State how many lines of the records include the word "will"; the reply is that number alone.
↓↓↓
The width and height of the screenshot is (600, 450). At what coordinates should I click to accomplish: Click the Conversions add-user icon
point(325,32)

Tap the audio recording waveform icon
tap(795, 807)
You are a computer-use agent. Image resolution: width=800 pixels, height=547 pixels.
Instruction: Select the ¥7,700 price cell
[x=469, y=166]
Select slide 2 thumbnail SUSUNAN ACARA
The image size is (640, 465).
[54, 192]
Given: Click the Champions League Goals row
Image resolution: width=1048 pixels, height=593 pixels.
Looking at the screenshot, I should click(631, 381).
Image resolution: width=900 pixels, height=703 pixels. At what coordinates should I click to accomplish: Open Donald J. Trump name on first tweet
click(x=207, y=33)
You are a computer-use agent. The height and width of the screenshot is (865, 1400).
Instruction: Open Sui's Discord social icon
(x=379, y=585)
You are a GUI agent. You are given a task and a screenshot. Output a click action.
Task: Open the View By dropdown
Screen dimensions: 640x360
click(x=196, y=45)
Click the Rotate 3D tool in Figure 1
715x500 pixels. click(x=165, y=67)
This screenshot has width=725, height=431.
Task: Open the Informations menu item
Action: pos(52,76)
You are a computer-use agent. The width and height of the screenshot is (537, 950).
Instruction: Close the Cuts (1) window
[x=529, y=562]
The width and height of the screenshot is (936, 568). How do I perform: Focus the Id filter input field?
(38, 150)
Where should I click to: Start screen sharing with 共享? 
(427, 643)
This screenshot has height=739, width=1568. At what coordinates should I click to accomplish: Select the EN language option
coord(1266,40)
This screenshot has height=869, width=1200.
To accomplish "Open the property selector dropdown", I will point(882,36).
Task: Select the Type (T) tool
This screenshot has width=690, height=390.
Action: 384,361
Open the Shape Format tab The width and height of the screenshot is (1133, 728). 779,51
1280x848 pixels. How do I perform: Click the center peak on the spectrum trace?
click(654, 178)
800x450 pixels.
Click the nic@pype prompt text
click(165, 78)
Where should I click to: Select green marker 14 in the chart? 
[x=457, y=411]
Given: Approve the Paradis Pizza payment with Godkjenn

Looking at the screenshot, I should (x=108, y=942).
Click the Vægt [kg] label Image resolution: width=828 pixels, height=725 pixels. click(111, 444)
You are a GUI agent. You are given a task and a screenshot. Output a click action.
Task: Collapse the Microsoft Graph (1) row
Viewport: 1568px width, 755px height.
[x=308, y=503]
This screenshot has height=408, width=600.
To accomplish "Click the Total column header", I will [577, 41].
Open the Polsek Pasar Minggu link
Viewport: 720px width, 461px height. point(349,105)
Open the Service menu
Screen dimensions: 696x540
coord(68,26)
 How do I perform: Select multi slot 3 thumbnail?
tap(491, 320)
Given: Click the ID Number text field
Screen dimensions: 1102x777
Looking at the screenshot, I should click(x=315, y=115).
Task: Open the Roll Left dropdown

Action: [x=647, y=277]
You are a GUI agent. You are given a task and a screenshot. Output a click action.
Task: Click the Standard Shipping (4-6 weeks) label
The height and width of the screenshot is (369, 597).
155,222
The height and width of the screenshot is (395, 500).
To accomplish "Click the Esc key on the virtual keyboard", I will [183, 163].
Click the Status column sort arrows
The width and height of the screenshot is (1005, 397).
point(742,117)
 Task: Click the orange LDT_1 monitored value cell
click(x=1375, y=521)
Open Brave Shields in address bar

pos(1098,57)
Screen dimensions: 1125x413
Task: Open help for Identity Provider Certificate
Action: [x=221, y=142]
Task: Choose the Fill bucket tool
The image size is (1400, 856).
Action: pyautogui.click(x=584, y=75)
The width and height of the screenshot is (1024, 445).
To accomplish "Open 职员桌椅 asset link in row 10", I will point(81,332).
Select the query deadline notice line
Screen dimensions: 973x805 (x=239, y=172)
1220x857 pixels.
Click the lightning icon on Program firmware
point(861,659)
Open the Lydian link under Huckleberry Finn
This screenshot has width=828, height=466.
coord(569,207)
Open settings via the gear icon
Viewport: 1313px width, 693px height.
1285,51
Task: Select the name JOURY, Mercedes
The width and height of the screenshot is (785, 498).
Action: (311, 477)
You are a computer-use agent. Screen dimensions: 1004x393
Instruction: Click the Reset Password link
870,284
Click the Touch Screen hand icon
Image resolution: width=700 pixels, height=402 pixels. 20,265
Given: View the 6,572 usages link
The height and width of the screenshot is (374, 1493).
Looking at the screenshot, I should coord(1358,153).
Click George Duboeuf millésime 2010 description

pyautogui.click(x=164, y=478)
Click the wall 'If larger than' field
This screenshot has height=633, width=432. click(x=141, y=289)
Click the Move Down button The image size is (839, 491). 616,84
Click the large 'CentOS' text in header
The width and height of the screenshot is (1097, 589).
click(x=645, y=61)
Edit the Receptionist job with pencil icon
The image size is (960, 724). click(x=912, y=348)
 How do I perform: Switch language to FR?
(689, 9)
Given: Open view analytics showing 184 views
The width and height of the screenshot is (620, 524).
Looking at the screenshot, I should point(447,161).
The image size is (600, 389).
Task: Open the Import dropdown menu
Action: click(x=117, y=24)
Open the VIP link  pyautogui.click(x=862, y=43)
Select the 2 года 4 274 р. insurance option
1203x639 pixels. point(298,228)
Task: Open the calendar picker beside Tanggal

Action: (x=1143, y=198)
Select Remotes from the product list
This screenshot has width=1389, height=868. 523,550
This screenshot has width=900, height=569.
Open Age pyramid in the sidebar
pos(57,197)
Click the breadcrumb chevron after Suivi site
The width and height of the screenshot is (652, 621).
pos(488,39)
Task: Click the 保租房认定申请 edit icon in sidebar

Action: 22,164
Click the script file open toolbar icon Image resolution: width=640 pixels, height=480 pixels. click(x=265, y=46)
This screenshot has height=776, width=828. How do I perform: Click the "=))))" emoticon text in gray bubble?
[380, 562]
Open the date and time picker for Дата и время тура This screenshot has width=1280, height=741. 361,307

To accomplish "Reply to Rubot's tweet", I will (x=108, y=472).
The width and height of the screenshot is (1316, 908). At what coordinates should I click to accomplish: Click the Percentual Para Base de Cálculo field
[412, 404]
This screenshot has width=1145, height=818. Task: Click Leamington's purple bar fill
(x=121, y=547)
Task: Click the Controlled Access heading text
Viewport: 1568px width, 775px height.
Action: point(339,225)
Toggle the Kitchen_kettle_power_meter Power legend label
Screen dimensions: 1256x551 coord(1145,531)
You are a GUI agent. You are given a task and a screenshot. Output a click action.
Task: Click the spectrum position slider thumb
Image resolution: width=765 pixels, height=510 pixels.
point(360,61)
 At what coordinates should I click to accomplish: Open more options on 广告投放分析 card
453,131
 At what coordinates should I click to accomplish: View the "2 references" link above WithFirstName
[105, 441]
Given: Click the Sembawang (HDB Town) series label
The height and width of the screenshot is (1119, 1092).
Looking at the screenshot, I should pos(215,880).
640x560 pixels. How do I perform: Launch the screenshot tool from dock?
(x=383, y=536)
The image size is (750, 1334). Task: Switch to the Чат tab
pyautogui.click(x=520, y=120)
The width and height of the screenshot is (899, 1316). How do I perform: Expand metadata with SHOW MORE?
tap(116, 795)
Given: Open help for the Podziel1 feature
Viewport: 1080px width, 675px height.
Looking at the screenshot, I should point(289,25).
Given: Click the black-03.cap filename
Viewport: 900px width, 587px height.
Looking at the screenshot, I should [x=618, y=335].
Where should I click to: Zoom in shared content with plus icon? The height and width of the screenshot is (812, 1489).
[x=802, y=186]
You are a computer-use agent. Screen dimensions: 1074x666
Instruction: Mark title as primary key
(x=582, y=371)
↑↑↑
#### Answer to this task:
5